We have been criticised again in the press release that I circulated today. This sub-committee, the Department of Foreign Affairs and the Irish Parliament as a whole have been criticised for being too one-sided in our approach to the situation in Israel and Palestine. As the Chairman of this sub-committee, I have to set aside all political considerations. Mr. Shaheen said that a number of things will have to happen in terms of human rights and the humanitarian situation. He mentioned that 20,000 people are homeless and 50,000 people are in inappropriate accommodation. He also referred to the hospital in Gaza, the pipeline, the electricity supply and the water and sanitation services. It is clear to everybody involved where the balance of injustice lies. The Palestinian people in Gaza have been left in a state of abject poverty and powerlessness. I am trying to be as fair as possible when I say that is not the case for the citizens of Israel who, thankfully, live in a prosperous and democratic state.

I should mention that diplomats from the Nigerian, Palestinian, Israeli, Ethiopian, Moroccan, South African, Egyptian, Malaysian, German and Romanian delegations in Ireland are in the public gallery, along with a representative of the Irish Red Cross. They are all very welcome. Their presence demonstrates the level of interest in today's discussion. It is appropriate that the chief concern of the sub-committee should be for those who are, in the words of the United Nations Office for the Co-ordination of Humanitarian Affairs, living in a "human dignity crisis" in Gaza as a result of Operation Cast Lead.
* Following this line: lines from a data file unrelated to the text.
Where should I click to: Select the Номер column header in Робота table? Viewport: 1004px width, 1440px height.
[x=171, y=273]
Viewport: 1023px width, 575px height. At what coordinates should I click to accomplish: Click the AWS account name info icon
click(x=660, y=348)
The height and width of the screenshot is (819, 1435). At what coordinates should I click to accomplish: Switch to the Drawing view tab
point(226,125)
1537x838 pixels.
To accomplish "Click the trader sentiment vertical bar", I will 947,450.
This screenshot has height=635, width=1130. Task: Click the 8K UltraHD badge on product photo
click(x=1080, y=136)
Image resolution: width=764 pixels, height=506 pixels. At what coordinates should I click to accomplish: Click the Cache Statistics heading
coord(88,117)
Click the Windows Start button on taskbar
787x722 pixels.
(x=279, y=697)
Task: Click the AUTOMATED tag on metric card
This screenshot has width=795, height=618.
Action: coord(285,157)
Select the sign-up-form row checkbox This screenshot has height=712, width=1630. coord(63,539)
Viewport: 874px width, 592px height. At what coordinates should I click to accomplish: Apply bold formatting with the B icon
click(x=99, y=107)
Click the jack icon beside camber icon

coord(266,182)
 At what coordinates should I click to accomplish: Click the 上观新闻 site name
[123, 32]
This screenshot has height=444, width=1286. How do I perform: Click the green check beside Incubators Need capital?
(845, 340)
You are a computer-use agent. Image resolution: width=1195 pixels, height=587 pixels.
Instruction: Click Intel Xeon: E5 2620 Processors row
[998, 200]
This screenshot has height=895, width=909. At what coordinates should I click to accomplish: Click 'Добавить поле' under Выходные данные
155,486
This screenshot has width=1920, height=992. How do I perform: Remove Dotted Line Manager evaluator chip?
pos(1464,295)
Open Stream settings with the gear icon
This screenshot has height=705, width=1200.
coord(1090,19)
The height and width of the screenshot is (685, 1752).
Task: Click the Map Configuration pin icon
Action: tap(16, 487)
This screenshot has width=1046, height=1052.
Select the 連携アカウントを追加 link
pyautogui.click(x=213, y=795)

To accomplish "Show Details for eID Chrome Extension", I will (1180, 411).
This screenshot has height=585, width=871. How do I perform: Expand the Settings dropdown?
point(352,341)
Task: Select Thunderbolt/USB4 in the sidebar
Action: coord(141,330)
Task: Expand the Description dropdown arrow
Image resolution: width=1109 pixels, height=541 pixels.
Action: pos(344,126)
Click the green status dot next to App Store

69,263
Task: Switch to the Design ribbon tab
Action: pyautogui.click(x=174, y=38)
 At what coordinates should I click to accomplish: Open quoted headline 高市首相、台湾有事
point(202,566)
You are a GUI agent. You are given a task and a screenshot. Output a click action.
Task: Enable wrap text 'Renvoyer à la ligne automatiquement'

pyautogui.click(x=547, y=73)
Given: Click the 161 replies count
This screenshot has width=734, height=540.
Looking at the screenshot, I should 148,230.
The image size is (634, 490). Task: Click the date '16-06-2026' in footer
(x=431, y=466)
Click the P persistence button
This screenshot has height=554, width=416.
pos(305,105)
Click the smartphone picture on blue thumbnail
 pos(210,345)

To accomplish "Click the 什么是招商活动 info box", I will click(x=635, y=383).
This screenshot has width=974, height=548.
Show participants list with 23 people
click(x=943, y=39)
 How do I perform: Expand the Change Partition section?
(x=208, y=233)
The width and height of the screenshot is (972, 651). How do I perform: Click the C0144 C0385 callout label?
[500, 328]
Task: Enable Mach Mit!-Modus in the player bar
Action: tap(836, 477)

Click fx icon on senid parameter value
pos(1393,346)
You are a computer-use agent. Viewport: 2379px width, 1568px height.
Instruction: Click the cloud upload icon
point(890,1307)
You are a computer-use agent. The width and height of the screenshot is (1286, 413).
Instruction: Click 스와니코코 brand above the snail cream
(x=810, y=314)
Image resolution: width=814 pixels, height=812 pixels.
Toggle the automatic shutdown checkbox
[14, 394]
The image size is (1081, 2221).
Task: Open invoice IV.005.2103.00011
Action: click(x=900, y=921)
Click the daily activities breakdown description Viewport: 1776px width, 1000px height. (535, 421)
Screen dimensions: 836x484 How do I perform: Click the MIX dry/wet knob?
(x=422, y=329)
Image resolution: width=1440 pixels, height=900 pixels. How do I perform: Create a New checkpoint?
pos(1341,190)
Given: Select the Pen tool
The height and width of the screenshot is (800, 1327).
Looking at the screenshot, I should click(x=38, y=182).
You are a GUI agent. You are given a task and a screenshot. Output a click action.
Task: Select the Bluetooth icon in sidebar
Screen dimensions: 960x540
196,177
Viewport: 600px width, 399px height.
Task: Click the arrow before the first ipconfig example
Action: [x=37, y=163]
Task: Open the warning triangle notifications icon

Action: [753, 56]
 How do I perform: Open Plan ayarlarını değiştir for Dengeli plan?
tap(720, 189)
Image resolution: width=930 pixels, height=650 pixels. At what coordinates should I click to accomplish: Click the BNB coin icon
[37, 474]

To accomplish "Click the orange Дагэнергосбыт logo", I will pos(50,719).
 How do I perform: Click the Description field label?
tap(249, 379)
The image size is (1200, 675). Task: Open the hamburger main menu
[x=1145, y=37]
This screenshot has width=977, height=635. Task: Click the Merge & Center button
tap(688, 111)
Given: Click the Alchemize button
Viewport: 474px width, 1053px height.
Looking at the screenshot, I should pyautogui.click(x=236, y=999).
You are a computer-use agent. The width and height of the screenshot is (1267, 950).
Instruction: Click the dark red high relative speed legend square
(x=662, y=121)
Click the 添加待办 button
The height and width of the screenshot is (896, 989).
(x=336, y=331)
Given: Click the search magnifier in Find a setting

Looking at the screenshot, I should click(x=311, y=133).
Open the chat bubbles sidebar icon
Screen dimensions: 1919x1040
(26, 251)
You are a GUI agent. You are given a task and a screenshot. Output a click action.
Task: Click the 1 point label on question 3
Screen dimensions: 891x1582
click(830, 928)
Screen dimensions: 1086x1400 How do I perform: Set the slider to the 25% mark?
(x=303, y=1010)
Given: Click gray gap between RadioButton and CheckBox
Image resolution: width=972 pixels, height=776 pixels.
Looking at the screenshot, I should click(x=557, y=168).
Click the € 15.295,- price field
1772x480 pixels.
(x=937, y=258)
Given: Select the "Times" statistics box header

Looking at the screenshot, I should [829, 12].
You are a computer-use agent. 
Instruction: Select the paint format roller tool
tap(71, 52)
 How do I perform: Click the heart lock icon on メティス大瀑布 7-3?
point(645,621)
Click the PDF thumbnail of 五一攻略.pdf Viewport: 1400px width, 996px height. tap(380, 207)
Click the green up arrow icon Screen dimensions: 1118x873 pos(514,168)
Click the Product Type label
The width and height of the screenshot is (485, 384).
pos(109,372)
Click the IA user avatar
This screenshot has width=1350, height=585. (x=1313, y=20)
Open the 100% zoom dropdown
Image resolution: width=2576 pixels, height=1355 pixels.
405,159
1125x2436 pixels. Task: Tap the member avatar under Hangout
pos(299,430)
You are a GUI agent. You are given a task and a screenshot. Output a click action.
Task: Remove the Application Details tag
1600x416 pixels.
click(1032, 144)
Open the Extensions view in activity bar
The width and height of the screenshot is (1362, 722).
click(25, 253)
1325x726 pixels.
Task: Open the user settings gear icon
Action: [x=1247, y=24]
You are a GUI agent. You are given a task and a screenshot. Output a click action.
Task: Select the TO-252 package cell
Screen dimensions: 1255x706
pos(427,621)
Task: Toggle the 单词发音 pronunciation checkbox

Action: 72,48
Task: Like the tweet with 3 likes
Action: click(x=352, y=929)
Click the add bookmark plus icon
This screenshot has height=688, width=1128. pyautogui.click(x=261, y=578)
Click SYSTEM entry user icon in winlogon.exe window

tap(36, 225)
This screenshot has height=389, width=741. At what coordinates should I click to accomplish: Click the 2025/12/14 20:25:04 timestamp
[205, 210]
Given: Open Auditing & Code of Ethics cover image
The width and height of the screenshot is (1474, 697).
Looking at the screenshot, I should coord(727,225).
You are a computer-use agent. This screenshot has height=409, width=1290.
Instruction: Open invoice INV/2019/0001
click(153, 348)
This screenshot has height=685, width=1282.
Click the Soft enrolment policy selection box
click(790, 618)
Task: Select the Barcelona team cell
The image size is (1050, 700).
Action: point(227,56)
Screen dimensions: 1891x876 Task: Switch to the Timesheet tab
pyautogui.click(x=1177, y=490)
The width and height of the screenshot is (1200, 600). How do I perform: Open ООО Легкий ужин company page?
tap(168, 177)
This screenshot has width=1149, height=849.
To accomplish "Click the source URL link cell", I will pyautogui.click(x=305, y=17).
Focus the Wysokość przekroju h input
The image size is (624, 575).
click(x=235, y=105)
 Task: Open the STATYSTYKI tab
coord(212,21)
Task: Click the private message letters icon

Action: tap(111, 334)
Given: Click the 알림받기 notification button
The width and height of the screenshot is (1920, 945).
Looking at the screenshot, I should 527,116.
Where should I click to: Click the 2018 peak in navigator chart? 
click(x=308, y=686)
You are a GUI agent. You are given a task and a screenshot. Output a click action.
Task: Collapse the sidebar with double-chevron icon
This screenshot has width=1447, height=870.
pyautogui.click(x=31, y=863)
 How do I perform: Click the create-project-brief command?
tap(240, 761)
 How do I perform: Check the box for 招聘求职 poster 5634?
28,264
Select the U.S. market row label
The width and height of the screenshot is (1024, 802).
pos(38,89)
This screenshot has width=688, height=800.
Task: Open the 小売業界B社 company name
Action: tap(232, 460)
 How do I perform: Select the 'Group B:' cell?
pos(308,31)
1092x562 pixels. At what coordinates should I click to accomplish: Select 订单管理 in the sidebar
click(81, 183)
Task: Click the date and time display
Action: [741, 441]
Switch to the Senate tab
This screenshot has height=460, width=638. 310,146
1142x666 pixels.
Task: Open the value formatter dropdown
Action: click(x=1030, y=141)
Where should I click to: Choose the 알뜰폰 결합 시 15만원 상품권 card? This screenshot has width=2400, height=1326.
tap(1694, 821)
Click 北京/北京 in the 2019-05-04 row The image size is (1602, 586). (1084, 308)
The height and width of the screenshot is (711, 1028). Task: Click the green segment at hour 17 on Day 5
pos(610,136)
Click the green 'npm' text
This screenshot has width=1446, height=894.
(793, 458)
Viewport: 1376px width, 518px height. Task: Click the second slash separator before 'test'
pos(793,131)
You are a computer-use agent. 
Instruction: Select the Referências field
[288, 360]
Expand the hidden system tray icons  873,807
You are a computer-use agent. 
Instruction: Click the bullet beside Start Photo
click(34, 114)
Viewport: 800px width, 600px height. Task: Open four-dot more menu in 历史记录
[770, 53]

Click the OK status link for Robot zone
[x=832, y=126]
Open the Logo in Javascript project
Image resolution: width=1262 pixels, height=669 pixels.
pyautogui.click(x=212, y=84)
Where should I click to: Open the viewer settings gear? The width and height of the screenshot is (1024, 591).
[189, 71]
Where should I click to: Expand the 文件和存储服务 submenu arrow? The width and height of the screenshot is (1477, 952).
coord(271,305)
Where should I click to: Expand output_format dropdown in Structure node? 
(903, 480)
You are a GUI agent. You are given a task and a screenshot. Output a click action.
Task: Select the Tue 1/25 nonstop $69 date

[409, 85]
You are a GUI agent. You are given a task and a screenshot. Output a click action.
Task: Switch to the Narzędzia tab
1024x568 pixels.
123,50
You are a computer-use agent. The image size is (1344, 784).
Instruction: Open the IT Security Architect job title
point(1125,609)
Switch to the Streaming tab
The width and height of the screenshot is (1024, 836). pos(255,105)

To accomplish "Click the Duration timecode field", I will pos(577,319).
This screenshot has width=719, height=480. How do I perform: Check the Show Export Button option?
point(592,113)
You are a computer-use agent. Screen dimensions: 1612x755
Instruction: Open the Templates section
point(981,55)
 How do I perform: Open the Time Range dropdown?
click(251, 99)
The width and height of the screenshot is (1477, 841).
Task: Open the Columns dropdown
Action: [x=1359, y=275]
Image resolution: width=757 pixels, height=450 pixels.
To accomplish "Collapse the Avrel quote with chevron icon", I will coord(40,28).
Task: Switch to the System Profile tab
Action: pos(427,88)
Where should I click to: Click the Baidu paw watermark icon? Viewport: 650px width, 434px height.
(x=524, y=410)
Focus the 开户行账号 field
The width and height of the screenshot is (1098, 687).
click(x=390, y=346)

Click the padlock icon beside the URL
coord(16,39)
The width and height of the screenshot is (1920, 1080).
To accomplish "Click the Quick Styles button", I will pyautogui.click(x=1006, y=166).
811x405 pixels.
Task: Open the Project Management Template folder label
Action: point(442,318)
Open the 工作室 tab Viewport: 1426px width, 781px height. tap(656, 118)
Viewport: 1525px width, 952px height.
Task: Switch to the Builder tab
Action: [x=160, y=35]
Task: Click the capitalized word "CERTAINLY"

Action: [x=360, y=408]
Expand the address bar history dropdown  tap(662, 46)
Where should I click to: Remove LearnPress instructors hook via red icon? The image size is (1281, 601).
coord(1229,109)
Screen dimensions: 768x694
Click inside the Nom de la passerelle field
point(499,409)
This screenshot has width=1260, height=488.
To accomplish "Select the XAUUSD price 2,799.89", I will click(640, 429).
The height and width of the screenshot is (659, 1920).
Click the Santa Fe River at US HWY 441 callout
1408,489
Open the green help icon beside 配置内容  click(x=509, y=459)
I will conclude by saying we have passed two motions unanimously. Mr. Shaheen is more than welcome to keep in contact with the officials in the committee secretariat, who will brief him on the response to the motions. I hope the Israeli representatives at this meeting will relate to the Israeli ambassador the sub-committee's genuine and deep desire to hear at first hand the proposals he would like to make in respect of Gaza. I would like to think such a meeting could happen within ten, 20 or 30 days. We will try to accommodate the ambassador, regardless of when he considers to be the most appropriate time for him to attend a meeting of the sub-committee. If the officials in the Israeli Embassy make contact with the secretariat of this sub-committee, or with my own office, we will try to agree a date as quickly as possible.

I thank Ms O'Connor again for her attendance. I wish her well with Front Line's three-day conference. I understand there has been great interest in the conference. I congratulate Front Line again in that regard. I thank everyone who has attended today's meeting.

Perhaps Deputy Ó Snodaigh's suggestion that we should invite representatives of the Egyptian Government to address the sub-committee can be discussed when other members are present.

The sub-committee went into private session at 12.55 p.m. and adjourned at 1 p.m. until 11.30 a.m. on Thursday, 6 May 2010.